── DATA EXTRACT ──

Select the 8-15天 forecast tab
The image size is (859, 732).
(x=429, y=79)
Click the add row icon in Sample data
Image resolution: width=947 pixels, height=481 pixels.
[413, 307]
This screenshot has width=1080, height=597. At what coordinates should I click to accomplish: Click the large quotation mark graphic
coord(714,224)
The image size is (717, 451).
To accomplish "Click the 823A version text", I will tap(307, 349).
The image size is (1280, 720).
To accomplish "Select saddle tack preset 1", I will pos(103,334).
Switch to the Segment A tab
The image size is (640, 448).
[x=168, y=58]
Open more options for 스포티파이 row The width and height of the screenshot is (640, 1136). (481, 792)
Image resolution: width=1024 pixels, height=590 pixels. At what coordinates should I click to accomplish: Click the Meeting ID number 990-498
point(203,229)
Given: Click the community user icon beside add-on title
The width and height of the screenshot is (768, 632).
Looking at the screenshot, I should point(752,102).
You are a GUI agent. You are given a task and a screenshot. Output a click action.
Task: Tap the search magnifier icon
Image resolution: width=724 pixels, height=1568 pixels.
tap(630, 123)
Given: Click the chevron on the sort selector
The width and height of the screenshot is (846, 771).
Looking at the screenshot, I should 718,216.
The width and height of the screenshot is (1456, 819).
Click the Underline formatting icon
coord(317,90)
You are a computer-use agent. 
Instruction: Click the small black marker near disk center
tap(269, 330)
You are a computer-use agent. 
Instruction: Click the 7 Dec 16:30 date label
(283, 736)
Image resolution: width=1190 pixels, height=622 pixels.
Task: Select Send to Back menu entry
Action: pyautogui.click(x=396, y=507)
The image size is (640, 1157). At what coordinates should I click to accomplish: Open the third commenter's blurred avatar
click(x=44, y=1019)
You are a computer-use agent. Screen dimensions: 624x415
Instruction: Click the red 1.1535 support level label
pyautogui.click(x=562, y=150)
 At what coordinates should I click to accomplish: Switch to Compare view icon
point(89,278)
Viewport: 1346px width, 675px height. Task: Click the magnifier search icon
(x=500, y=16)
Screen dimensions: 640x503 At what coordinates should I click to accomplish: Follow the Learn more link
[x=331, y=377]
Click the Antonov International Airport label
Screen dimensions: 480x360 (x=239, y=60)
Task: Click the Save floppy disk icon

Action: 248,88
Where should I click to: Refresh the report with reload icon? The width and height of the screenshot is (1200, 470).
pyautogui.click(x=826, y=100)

───

#### REQUIRED WORK:
As listed above, the lines from the line with "The image size is (859, 732)." to the line with "Task: Tap the search magnifier icon" are to be echoed exactly, with both ends included and nothing added.

#### EXERCISE SOLUTION:
The image size is (859, 732).
(x=429, y=79)
Click the add row icon in Sample data
Image resolution: width=947 pixels, height=481 pixels.
[413, 307]
This screenshot has width=1080, height=597. At what coordinates should I click to accomplish: Click the large quotation mark graphic
coord(714,224)
The image size is (717, 451).
To accomplish "Click the 823A version text", I will tap(307, 349).
The image size is (1280, 720).
To accomplish "Select saddle tack preset 1", I will pos(103,334).
Switch to the Segment A tab
The image size is (640, 448).
[x=168, y=58]
Open more options for 스포티파이 row The width and height of the screenshot is (640, 1136). (481, 792)
Image resolution: width=1024 pixels, height=590 pixels. At what coordinates should I click to accomplish: Click the Meeting ID number 990-498
point(203,229)
Given: Click the community user icon beside add-on title
The width and height of the screenshot is (768, 632).
Looking at the screenshot, I should point(752,102).
You are a GUI agent. You are given a task and a screenshot. Output a click action.
Task: Tap the search magnifier icon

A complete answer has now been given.